In the National Interest

“A Canadian hockey audience is used to a certain style of coverage,” explains Richard Wells, director for the CTV domestic broadcast. “The host is covering the game and everything that happens – shots, saves, hits – whereas we can take that, as well as tell our own stories, without just blindly following along. If we want to do a feature on Sidney Crosby, that might not be the story that the host has in mind, so we complement the host’s coverage by adding our own.”

CTV also adds its own look to the broadcast, using branded teases and billboards from the Chyron Duet and Harris Inscriber machines in the Dome Productions high definition truck utilized for the production. CTV has three of its own EVS servers in the Dome truck, with 12 inputs and 12 outputs, so that the broadcaster can create its own replays.

Four Extra Looks

For its four additional cameras, CTV utilizes a booth camera, a tight isolated shot, a left slash position, and a handheld.

“Our handheld goes into the mixed zone and does all of our interviews for us,” Wells explains. “We have very good access here, frankly. I thought we’d be sort of tunneled into our spots, but with our handheld we’re able to get to quite a few places, so that changes the look. We can go up into the bowl and see the fans, we can do a sweep around and go wide — it’s nice.”

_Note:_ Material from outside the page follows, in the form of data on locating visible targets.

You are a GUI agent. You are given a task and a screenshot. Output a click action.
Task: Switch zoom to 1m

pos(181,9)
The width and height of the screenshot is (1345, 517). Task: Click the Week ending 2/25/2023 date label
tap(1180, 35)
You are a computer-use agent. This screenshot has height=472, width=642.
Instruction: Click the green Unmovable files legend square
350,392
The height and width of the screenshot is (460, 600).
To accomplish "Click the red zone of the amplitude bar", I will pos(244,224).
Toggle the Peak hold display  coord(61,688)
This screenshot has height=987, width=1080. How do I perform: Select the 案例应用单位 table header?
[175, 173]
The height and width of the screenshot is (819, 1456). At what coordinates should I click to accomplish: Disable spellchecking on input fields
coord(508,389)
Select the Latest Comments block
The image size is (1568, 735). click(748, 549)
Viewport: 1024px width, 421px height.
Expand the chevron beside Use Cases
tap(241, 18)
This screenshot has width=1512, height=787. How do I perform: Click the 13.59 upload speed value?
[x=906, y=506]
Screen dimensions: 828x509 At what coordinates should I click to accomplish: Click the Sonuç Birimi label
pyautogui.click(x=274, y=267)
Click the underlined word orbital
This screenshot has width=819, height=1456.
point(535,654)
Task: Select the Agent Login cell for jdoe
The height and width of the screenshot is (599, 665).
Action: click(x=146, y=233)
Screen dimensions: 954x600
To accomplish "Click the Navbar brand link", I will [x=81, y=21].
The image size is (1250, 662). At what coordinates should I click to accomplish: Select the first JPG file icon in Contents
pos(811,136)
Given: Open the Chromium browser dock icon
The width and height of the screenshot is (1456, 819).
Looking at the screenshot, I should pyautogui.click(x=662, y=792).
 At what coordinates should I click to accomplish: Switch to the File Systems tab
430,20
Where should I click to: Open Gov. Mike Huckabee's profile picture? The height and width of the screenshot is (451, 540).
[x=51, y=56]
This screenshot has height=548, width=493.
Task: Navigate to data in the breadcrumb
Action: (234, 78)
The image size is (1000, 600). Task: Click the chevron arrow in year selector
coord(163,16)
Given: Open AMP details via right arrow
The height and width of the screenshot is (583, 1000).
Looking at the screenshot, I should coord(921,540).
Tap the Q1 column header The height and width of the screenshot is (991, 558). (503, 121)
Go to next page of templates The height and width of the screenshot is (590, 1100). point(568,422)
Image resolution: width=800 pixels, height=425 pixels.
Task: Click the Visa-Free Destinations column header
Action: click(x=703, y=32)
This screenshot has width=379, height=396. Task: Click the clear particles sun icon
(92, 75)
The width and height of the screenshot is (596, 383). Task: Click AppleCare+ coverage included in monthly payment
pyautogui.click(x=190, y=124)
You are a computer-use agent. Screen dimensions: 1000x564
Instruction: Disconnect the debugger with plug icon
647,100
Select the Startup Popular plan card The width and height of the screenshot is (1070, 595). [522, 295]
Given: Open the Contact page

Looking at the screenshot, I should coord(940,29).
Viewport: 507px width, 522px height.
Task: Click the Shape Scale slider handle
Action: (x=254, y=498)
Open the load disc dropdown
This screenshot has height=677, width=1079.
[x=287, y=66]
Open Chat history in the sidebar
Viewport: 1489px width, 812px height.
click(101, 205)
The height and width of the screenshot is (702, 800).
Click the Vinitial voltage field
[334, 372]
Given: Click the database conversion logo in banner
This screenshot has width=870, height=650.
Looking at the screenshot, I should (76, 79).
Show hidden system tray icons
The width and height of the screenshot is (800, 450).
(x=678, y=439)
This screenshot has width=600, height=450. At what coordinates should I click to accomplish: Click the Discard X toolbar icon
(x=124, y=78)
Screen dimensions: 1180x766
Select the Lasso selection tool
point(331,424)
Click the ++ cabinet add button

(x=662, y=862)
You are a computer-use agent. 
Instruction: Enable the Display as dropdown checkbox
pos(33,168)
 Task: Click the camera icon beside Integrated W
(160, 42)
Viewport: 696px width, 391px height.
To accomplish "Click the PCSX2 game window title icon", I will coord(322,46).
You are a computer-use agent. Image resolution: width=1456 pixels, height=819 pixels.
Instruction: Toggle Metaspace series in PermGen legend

CTV takes the audio directly from the host feed and drops in its own commentators, as well as the additional sound that is part of the CTV graphics effects packages. In addition to the English-language broadcast, CTV is producing a separate French-language production, using a second Dome Productions HD mobile unit.

Home, Sweet Home

The setup in Canada Hockey Place is fairly standard for Wells and his CTV crew.

“We do a lot of hockey games out of this arena,” Wells says. “There is not anything here that we haven’t all seen before, and this is my normal crew.”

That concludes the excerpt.